+++ Dataset records

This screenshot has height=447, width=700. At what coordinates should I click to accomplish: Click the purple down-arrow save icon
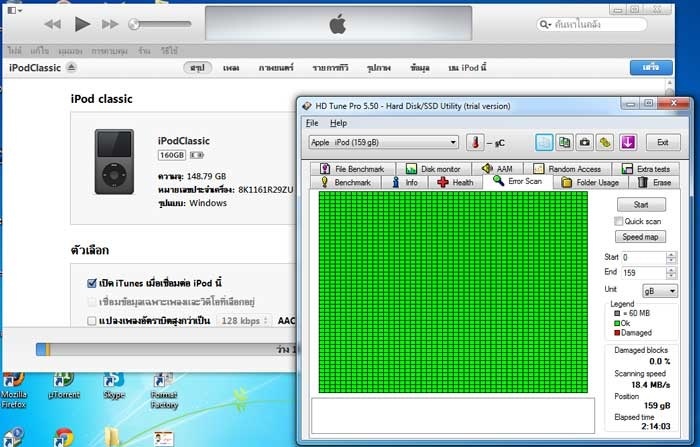[x=627, y=142]
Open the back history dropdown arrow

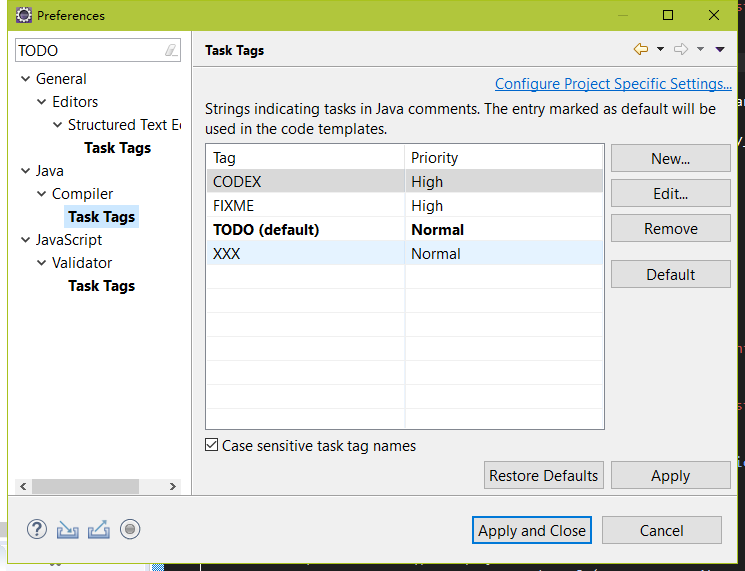[660, 49]
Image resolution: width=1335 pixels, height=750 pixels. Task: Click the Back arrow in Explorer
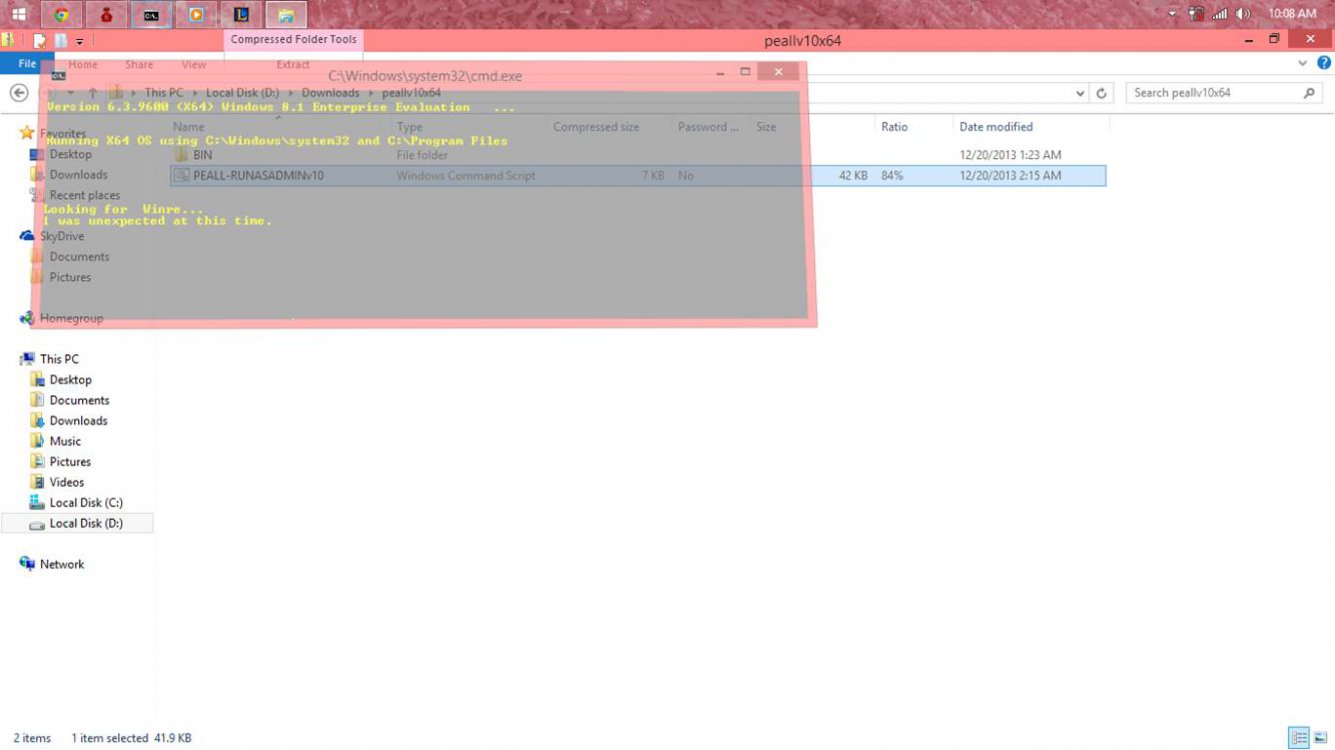click(18, 93)
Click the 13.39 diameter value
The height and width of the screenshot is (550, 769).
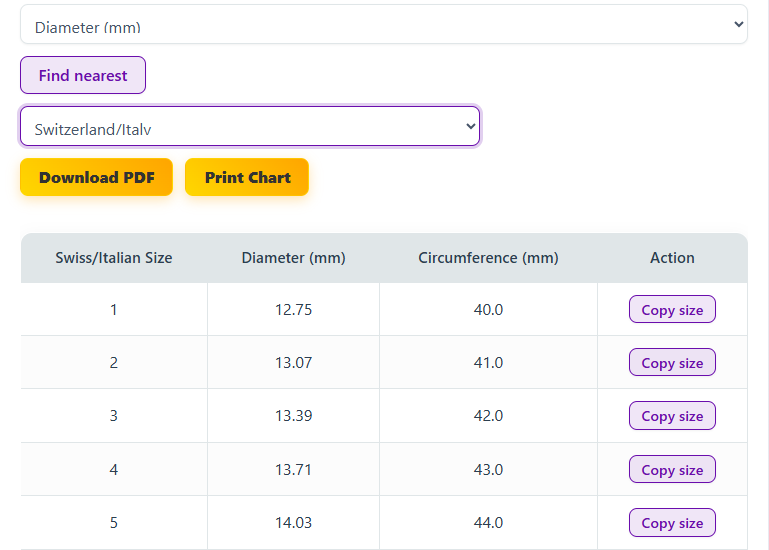click(293, 416)
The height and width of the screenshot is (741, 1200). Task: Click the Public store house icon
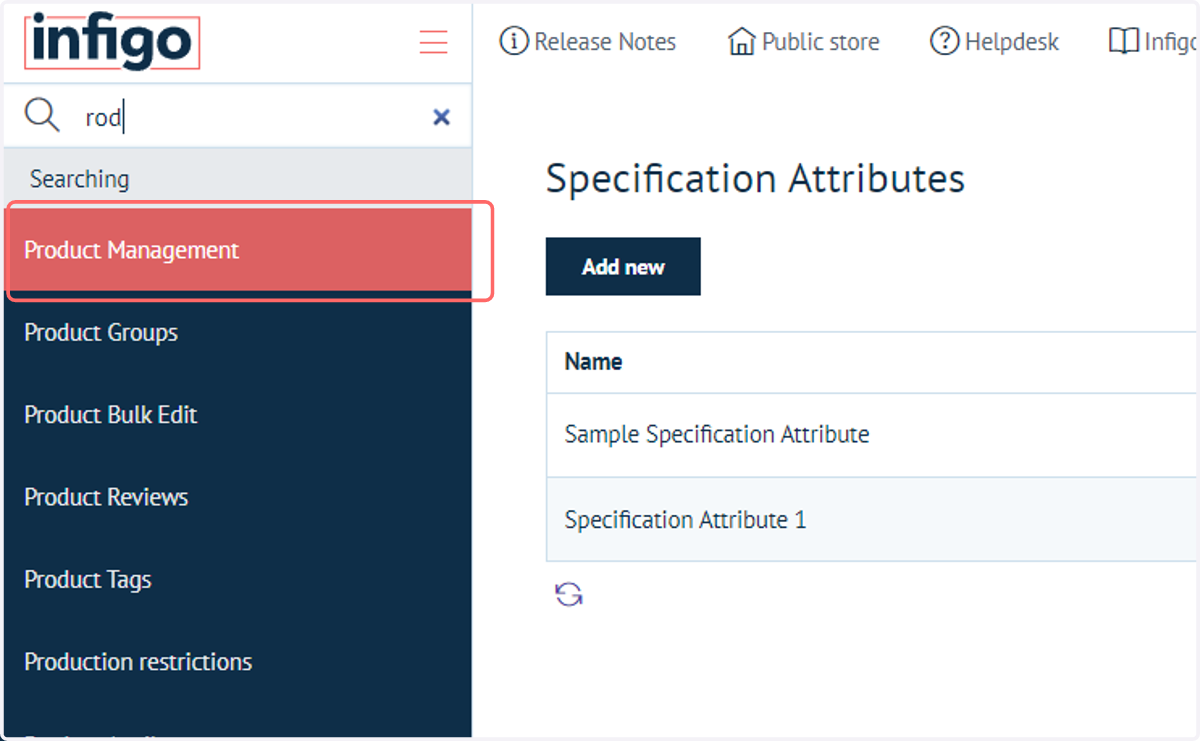tap(741, 42)
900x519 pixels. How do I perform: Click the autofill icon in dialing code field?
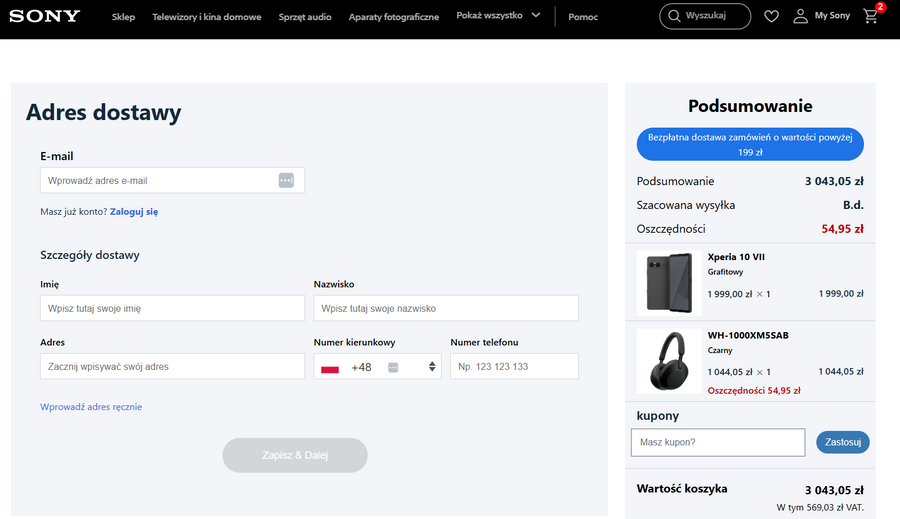(393, 367)
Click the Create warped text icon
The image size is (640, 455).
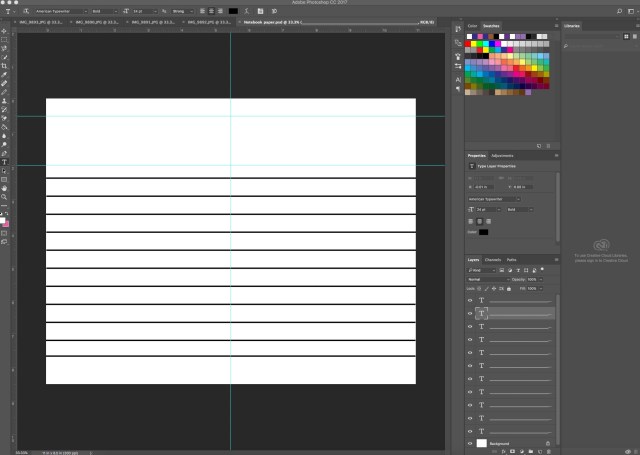click(x=246, y=11)
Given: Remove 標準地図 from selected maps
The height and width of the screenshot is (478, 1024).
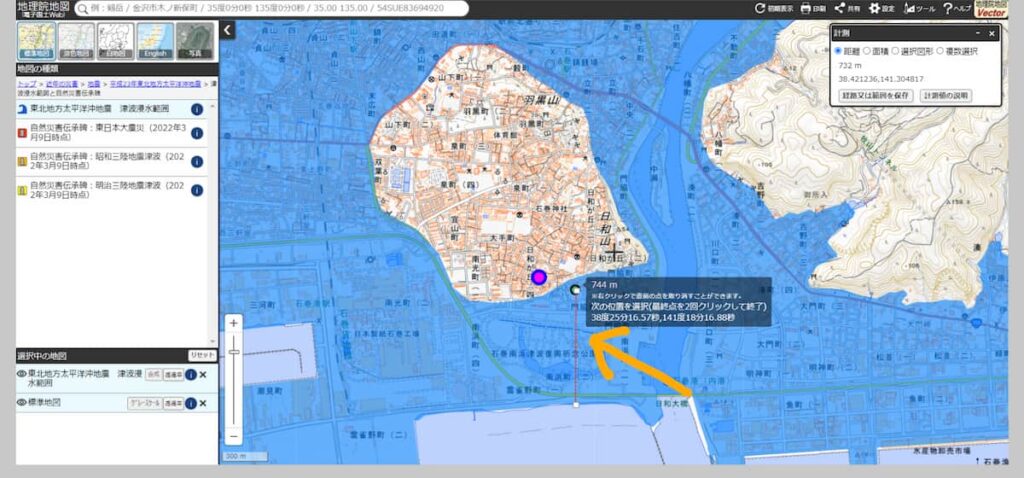Looking at the screenshot, I should click(203, 403).
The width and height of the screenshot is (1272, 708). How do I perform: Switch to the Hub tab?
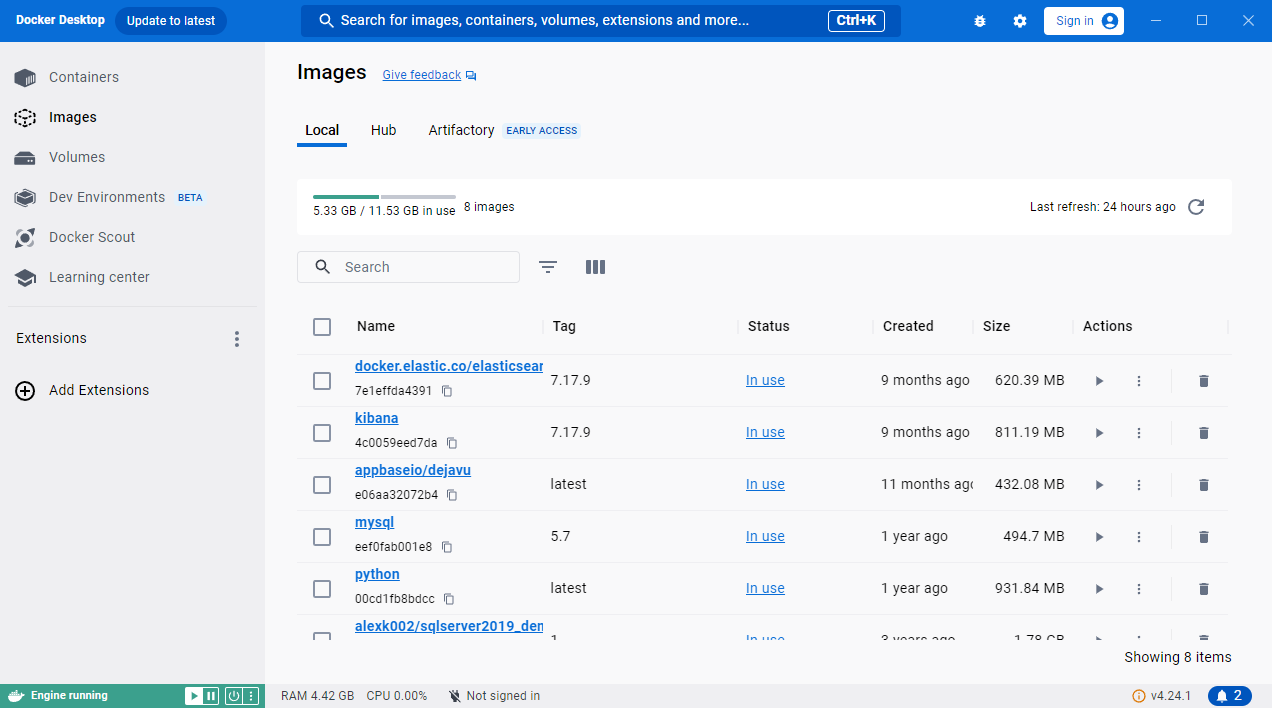tap(383, 130)
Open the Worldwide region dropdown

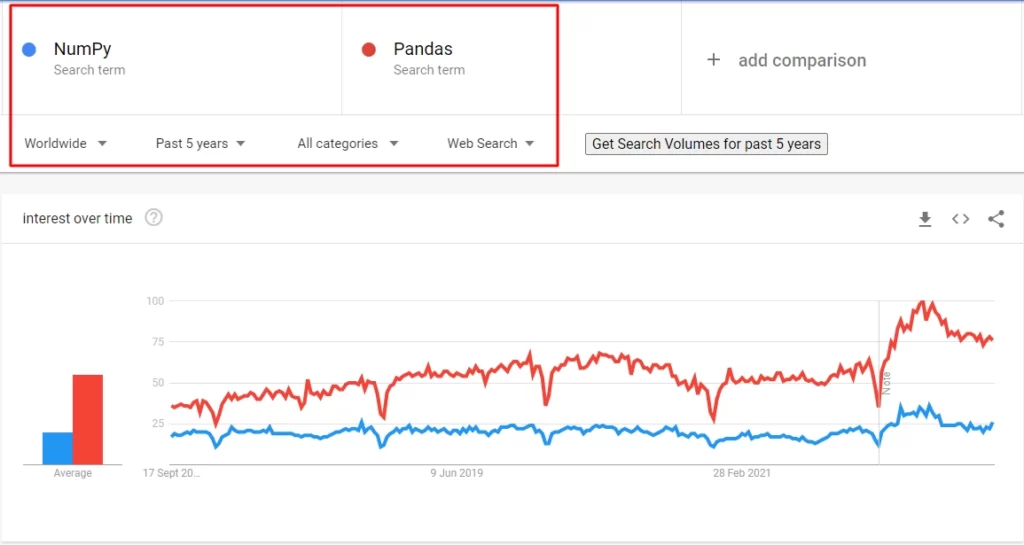65,144
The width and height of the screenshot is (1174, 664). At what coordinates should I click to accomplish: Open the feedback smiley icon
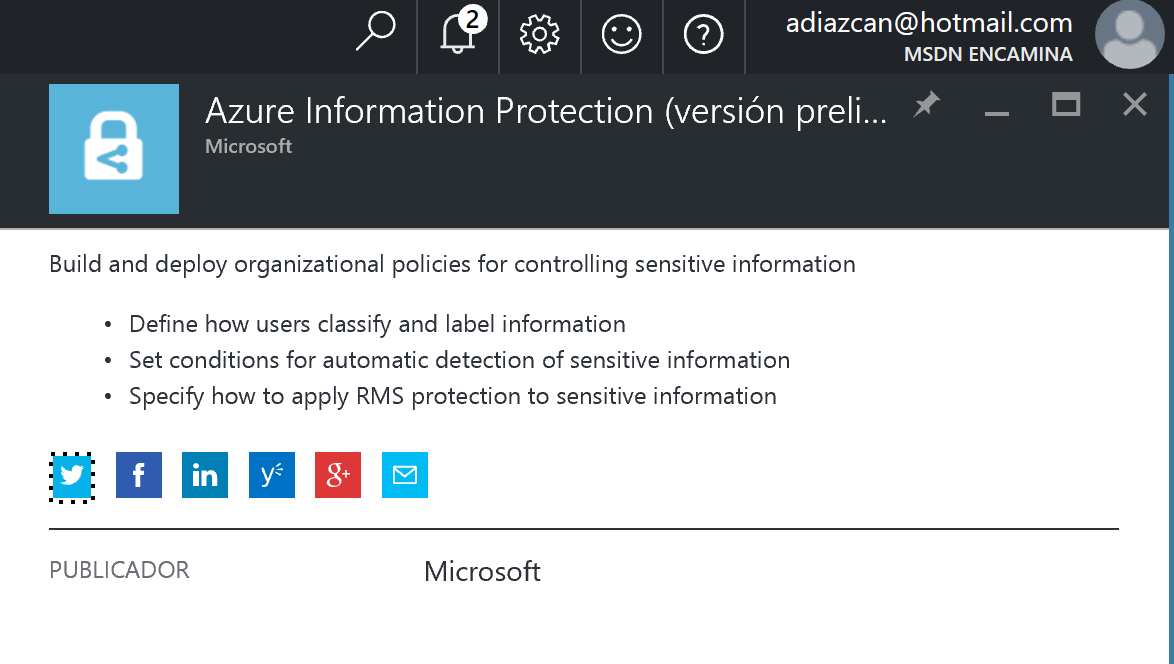[621, 33]
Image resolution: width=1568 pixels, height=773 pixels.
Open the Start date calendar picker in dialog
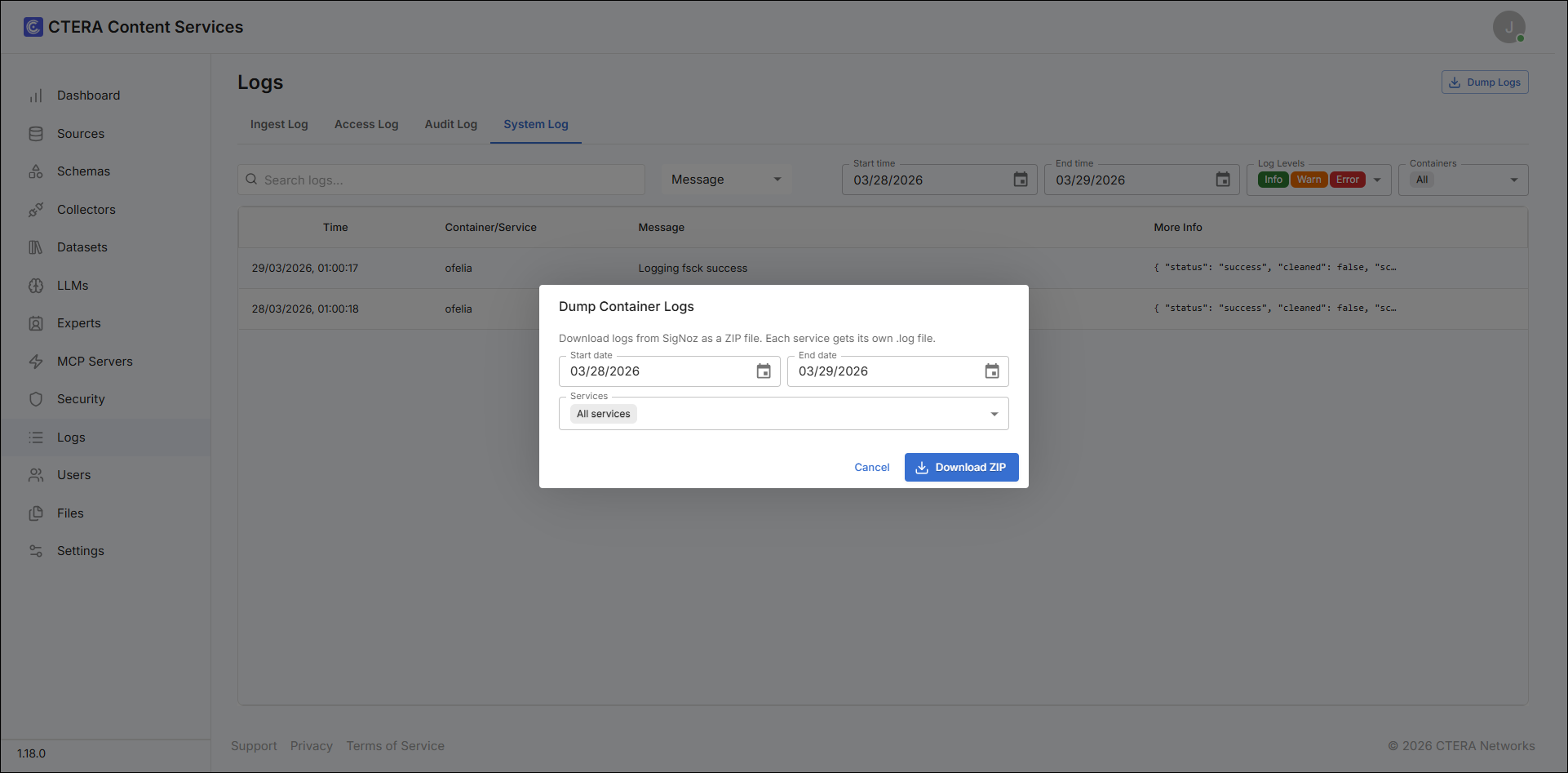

++++++

| Problem details |
All lines from the beginning of the entries above to the line containing "Click the Create warped text icon", inclusive, should be printed exactly, apart from the pictures.

| Solved problem |
This screenshot has height=447, width=700. At what coordinates should I click to accomplish: Click the purple down-arrow save icon
[x=627, y=142]
Open the back history dropdown arrow

[660, 49]
Image resolution: width=1335 pixels, height=750 pixels. Task: Click the Back arrow in Explorer
click(18, 93)
Click the 13.39 diameter value
The height and width of the screenshot is (550, 769).
click(293, 416)
The height and width of the screenshot is (741, 1200). Task: Click the Public store house icon
tap(741, 42)
900x519 pixels. How do I perform: Click the autofill icon in dialing code field?
(393, 367)
Click the Create warped text icon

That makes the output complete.